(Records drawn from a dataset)
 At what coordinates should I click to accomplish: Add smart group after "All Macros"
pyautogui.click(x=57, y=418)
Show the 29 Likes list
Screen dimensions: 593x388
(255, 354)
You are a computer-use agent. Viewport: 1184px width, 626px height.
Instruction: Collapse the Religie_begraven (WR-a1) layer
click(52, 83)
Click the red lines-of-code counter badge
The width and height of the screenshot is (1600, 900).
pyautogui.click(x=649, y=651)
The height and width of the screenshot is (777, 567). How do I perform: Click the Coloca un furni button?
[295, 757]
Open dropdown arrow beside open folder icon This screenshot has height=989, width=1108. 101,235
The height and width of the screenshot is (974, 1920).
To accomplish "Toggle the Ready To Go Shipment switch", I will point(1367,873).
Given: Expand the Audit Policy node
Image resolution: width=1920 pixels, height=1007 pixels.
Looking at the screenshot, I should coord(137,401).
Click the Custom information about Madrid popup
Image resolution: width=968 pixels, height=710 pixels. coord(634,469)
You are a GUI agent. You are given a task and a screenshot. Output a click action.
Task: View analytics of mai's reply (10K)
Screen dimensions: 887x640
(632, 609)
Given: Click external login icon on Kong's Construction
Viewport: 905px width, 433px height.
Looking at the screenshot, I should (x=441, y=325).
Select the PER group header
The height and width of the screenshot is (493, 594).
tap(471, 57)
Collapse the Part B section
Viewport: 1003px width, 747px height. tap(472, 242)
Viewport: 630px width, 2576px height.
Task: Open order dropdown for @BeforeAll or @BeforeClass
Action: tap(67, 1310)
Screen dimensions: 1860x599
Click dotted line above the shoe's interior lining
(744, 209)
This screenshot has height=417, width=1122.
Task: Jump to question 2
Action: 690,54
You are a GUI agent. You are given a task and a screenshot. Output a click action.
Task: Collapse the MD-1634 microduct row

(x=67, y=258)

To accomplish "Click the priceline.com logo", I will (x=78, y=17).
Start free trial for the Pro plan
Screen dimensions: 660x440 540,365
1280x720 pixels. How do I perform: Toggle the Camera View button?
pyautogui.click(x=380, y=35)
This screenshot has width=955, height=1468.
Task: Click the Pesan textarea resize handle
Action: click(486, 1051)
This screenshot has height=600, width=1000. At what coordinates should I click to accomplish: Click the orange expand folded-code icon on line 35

** Exercise **
Please transcribe all of the records, keeping every line exactly as it is.

** Answer to this problem **
 At what coordinates should I click to accomplish: Add smart group after "All Macros"
pyautogui.click(x=57, y=418)
Show the 29 Likes list
Screen dimensions: 593x388
(255, 354)
You are a computer-use agent. Viewport: 1184px width, 626px height.
Instruction: Collapse the Religie_begraven (WR-a1) layer
click(52, 83)
Click the red lines-of-code counter badge
The width and height of the screenshot is (1600, 900).
pyautogui.click(x=649, y=651)
The height and width of the screenshot is (777, 567). How do I perform: Click the Coloca un furni button?
[295, 757]
Open dropdown arrow beside open folder icon This screenshot has height=989, width=1108. 101,235
The height and width of the screenshot is (974, 1920).
To accomplish "Toggle the Ready To Go Shipment switch", I will point(1367,873).
Given: Expand the Audit Policy node
Image resolution: width=1920 pixels, height=1007 pixels.
Looking at the screenshot, I should coord(137,401).
Click the Custom information about Madrid popup
Image resolution: width=968 pixels, height=710 pixels. coord(634,469)
You are a GUI agent. You are given a task and a screenshot. Output a click action.
Task: View analytics of mai's reply (10K)
Screen dimensions: 887x640
(632, 609)
Given: Click external login icon on Kong's Construction
Viewport: 905px width, 433px height.
Looking at the screenshot, I should (x=441, y=325).
Select the PER group header
The height and width of the screenshot is (493, 594).
tap(471, 57)
Collapse the Part B section
Viewport: 1003px width, 747px height. tap(472, 242)
Viewport: 630px width, 2576px height.
Task: Open order dropdown for @BeforeAll or @BeforeClass
Action: tap(67, 1310)
Screen dimensions: 1860x599
Click dotted line above the shoe's interior lining
(744, 209)
This screenshot has height=417, width=1122.
Task: Jump to question 2
Action: 690,54
You are a GUI agent. You are given a task and a screenshot. Output a click action.
Task: Collapse the MD-1634 microduct row

(x=67, y=258)

To accomplish "Click the priceline.com logo", I will (x=78, y=17).
Start free trial for the Pro plan
Screen dimensions: 660x440 540,365
1280x720 pixels. How do I perform: Toggle the Camera View button?
pyautogui.click(x=380, y=35)
This screenshot has width=955, height=1468.
Task: Click the Pesan textarea resize handle
Action: click(486, 1051)
This screenshot has height=600, width=1000. At what coordinates should I click to accomplish: Click the orange expand folded-code icon on line 35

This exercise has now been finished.